How hoop.dev captures a complete audit trail for nested agents
When a pod’s outer agent initiates a connection, hoop.dev authenticates the request using the organization’s OIDC identity provider. The request is then handed to the gateway, which forwards it to the target. If the outer agent spawns a nested client, that client inherits the same network route, so its traffic also passes through hoop.dev. Because hoop.dev is the only conduit, it records each command and response, producing a replay‑able session log that reflects the full interaction chain.
hoop.dev’s session recording is the source of the audit trail. It stores timestamps, user identifiers, and the exact payloads exchanged. Because the gateway controls the flow, it can also apply inline masking to hide sensitive fields before they reach logs, ensuring compliance without sacrificing forensic detail.
Practical steps to get reliable audit trails with nested agents
- Deploy the hoop.dev gateway using the official Docker Compose quick‑start or a Kubernetes manifest. The deployment includes a network‑resident agent that runs alongside your workloads.
- Register each Kubernetes resource (pods, sidecars, or services) as a connection in hoop.dev, supplying the necessary host, port, and credential information. The gateway holds the credentials; the agents never see them.
- Configure OIDC authentication so that every request carries a verified token. hoop.dev reads group membership to enforce just‑in‑time access and to tag audit records with the correct identity.
- Enable session recording and inline masking in the gateway’s policy configuration.
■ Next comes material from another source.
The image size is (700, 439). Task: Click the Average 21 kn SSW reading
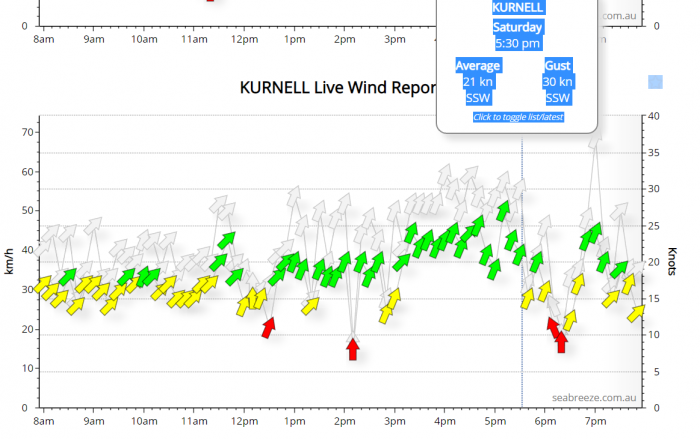tap(478, 82)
This ensures that every nested interaction is captured and that any sensitive data is redacted before storage.
- Reference the getting‑started guide for detailed deployment steps, and explore the learn section for deeper explanations of masking and approval workflows.
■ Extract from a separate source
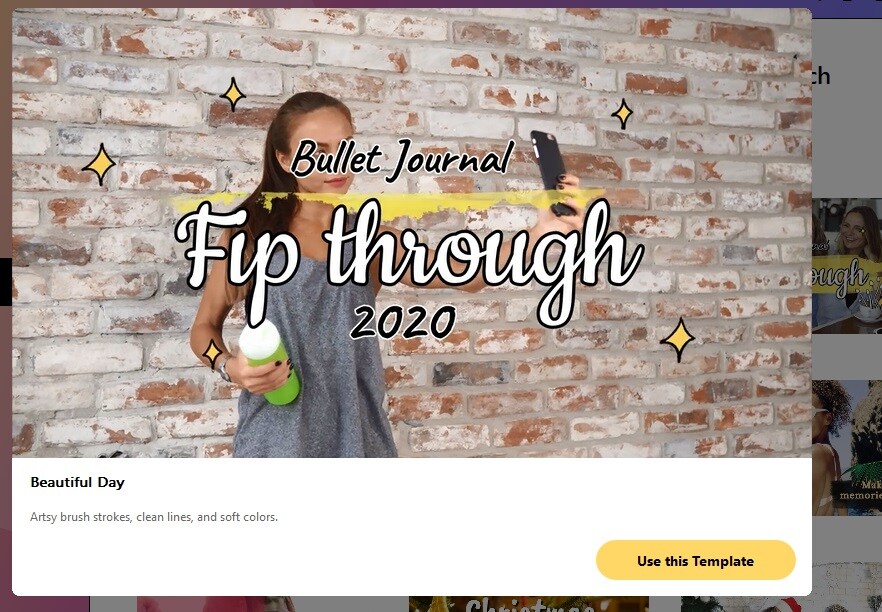Select the Beautiful Day template title
This screenshot has width=882, height=612.
point(78,482)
Once deployed, any nested agent that attempts to communicate with a database, Kubernetes API, or SSH endpoint will be forced through hoop.dev. The resulting audit trail will include a reliable record of every command, regardless of how many layers of agents were involved.
FAQ
Does hoop.dev require changes to my application code?
No. hoop.dev works with standard client tools (psql, kubectl, ssh, etc.). The only change is directing traffic to the gateway’s address, which can be done via environment variables or service discovery.
Can I still use my existing OIDC provider?
Yes. hoop.dev is an OIDC relying party, so it validates tokens issued by any compliant provider such as Okta, Azure AD, or Google Workspace.
What happens if a nested agent bypasses the network route?
If traffic does not traverse hoop.dev, the audit trail will miss that activity. Enforcing network policies that route all pod egress through the gateway eliminates this risk.